Espagne : vers une détection du VIH une
semaine après contamination
(Leparisien.fr)
Le Conseil supérieur des recherches scientifiques (CSIC) en Espagne a breveté une nouvelle technologie permettant de détecter le virus de l’immunodéficience humaine (VIH-1) «seulement une semaine après l’infection». Actuellement, quand une personne a pris un risque, il faut attendre plusieurs semaines pour que la contamination soit détectable. Le dispositif permettrait par ailleurs d’obtenir des résultats cliniques en moins de cinq heures, soit le jour même du test.
La médecine traditionnelle utilisée contre
le Sida en Chine
(Émilie Cailleau / Topsante.com)
Le Qi gong , l’acupuncture ou encore les ventouses font partie intégrante des outils de traitement du VIH. Le gouvernement chinois a annoncé officiellement qu’il entendait doubler cette année le nombre de malades du Sida soignés avec la médecine traditionnelle. Pas question de faire l’impasse sur les traitements conventionnels issus de la médecine occidentale (la trithérapie). Il s’agit simplement d’y associer les bienfaits des médecines traditionnelles. Reste pour les praticiens des deux protocoles à se mettre d’accord sur les modalités de cette collaboration au service des patients. Selon la conception chinoise, il est possible de soigner en agissant sur les méridiens énergétiques pour réharmoniser le Qi (l’énergie vitale). L’acupuncture, par exemple, est utilisée pour prendre en charge les maux de tête, traiter la douleur ou arrêter de fumer.

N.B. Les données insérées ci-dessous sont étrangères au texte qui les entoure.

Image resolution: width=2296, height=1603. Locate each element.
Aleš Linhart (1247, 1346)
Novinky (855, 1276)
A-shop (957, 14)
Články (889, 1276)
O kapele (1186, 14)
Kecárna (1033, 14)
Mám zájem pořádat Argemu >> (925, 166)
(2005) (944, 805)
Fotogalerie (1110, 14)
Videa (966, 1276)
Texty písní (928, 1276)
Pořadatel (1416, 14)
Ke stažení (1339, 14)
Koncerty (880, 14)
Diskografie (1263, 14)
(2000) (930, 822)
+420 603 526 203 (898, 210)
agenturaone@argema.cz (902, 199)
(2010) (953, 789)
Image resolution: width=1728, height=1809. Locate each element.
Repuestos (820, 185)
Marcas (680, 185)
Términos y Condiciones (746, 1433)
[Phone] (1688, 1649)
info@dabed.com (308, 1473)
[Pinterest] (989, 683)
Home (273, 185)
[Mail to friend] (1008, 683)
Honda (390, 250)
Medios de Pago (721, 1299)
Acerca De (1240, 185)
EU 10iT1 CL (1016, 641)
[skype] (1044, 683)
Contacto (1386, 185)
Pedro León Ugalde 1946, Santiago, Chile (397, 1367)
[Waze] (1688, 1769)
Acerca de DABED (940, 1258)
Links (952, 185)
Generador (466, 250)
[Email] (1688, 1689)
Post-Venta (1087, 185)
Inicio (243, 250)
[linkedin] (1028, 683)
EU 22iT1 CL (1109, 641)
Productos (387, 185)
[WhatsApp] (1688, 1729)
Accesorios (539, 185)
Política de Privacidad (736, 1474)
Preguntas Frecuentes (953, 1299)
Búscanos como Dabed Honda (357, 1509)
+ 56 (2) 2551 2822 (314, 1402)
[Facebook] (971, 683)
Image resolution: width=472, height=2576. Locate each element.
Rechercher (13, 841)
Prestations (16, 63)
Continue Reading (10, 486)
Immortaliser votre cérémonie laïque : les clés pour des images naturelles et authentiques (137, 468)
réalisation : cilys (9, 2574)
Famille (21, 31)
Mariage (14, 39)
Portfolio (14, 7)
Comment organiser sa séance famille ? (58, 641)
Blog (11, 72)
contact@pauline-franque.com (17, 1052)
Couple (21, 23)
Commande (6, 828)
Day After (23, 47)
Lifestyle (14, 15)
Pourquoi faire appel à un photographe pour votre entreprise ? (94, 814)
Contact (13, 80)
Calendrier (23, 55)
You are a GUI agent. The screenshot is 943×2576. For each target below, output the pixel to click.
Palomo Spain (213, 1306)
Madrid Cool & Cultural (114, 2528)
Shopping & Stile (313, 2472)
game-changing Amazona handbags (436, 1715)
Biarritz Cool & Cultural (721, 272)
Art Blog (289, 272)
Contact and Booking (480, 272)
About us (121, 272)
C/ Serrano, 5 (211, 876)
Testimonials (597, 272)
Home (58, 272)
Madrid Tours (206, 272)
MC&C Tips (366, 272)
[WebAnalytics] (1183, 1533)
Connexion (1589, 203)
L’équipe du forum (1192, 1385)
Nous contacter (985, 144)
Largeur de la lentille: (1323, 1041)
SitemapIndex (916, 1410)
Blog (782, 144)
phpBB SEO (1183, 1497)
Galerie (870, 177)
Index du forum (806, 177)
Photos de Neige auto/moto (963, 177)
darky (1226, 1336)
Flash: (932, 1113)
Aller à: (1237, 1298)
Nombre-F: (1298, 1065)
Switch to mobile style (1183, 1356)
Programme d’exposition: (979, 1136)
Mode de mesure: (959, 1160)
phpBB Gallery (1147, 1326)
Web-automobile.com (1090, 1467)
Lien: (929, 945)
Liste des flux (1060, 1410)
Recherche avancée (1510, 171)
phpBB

Montpellier : cette molécule va changer la
vie des malades du sida
(Fleur Olagnier / Ladepeche.fr)
Le seul traitement au monde qui inhibe la réplication du virus du VIH sur le long terme est en train de voir le jour à Montpellier. Cette alternative à la contraignante trithérapie est déjà testée sur l’homme. «Quand le virus du sida rentre dans une cellule il a besoin de la protéine virale Rev pour proliférer. Notre molécule ABX464 parvient à bloquer les fonctions essentielles de cette protéine», décrypte Jamal Tazi, professeur de génomique fonctionnelle à l’université de Montpellier et inventeur de la molécule miracle. «C’est la toute première fois que les processus cellulaires indispensables à la multiplication du virus sont directement visés». Les résultats de l’étude clinique seront connus fin avril, et s’ils s’avèrent concluants, les chercheurs espèrent une mise sur le marché de leur cure fonctionnelle d’ici à 2020.
Faut-il mettre un terme à la criminalisation
du VIH?
(Alice Chantal Tchandem Kamgang / Radio-Canada)
La Coalition des organismes communautaires québécois de lutte contre le Sida (COCQ-SIDA) répond par l’affirmative, surtout en ce qui concerne la criminalisation disproportionnée. Le fait de criminaliser la non-divulgation du VIH, et tout ce qui est en lien avec la transmission et l’exposition au virus, est vivement condamné par l’ONUSIDA et par les instances de santé publique parce que c’est considéré comme étant contre-productif. C’est pourquoi elle en appelle à la réforme du droit criminel.